[[ Records for processing, beginning ]]

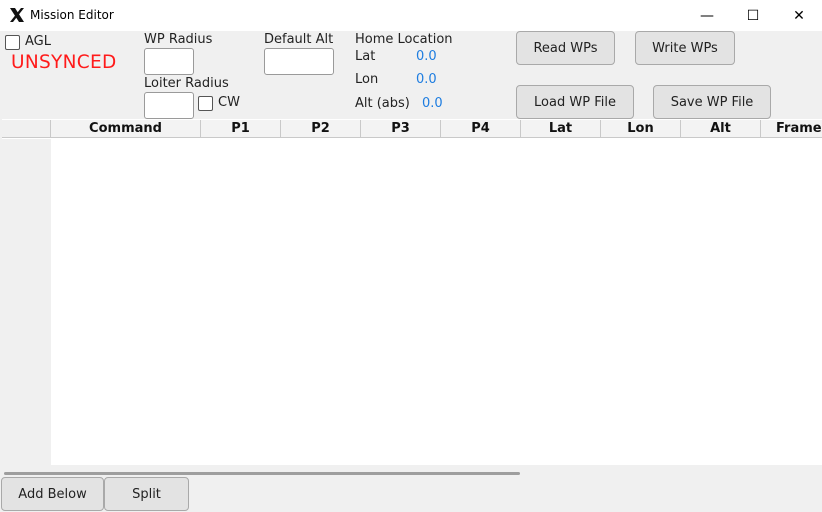  I want to click on sync-status: UNSYNCED, so click(64, 62).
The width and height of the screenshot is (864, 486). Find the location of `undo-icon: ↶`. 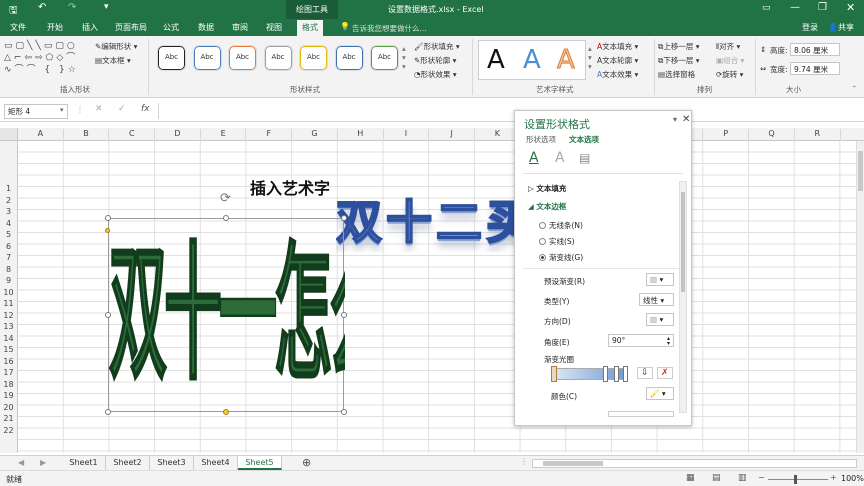

undo-icon: ↶ is located at coordinates (42, 8).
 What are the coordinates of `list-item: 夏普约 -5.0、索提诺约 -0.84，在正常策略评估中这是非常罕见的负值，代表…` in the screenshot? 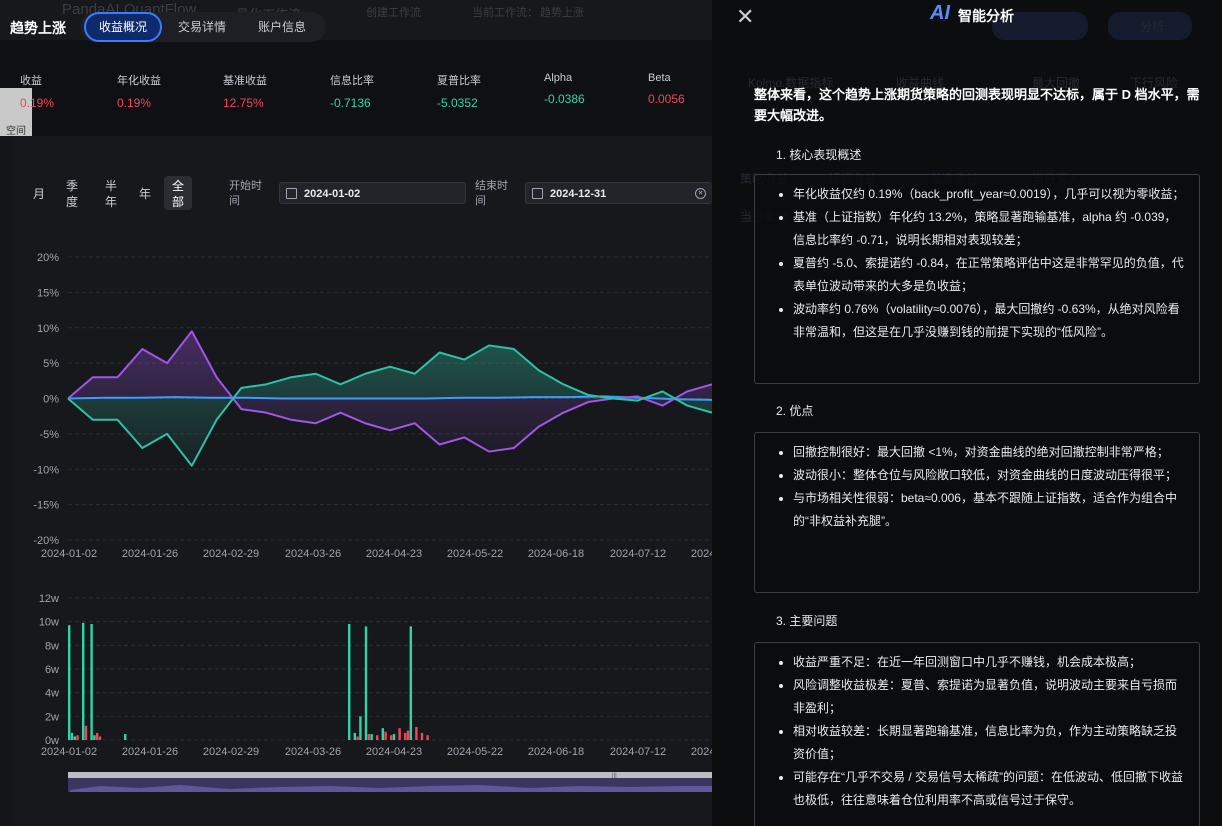 It's located at (989, 275).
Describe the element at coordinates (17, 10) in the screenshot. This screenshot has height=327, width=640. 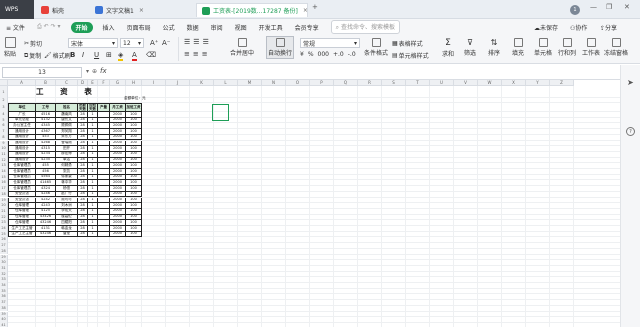
I see `wps-home-tab: WPS` at that location.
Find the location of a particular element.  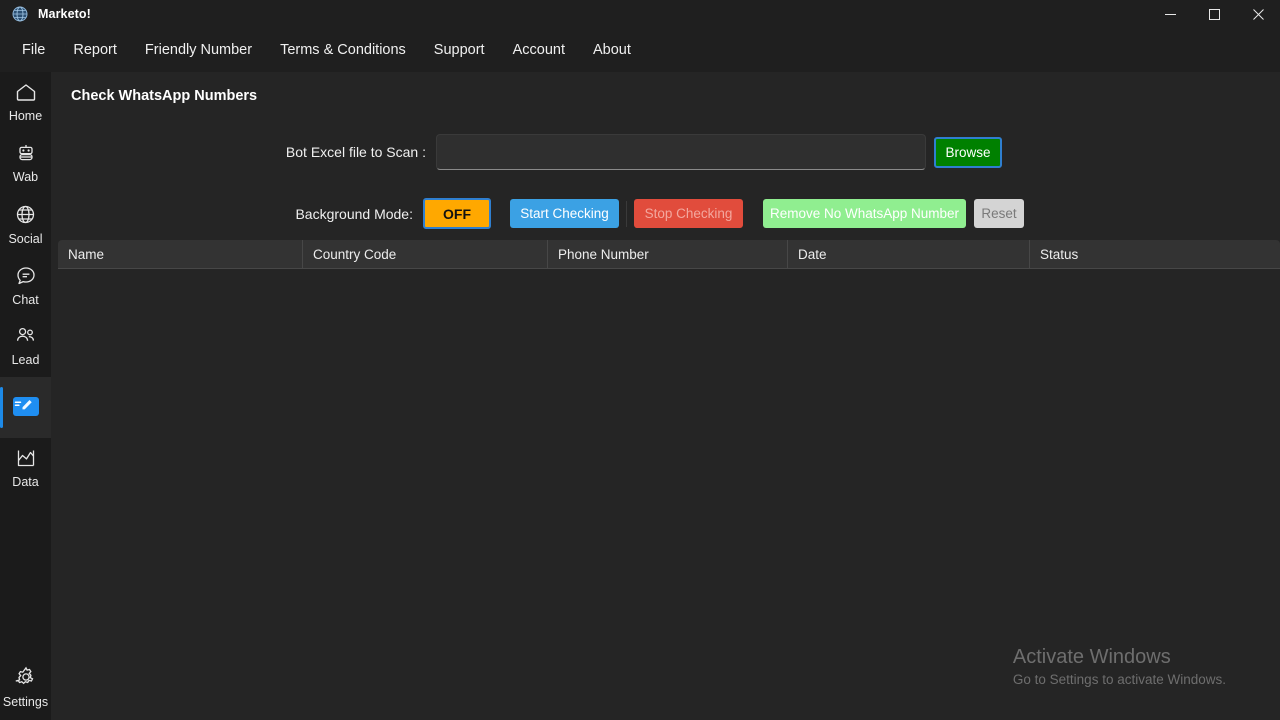

column-header-date: Date is located at coordinates (909, 254).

[[ Records for processing, end ]]

Output the records from their first line through the line containing "undo-icon: ↶ is" as a JSON list of strings, one string per line. Skip blank lines and leave out the pictures.

__Exercise result__:
[
  "  I want to click on sync-status: UNSYNCED, so click(64, 62).",
  "The width and height of the screenshot is (864, 486). Find the location of `undo-icon: ↶`. ",
  "undo-icon: ↶ is located at coordinates (42, 8)."
]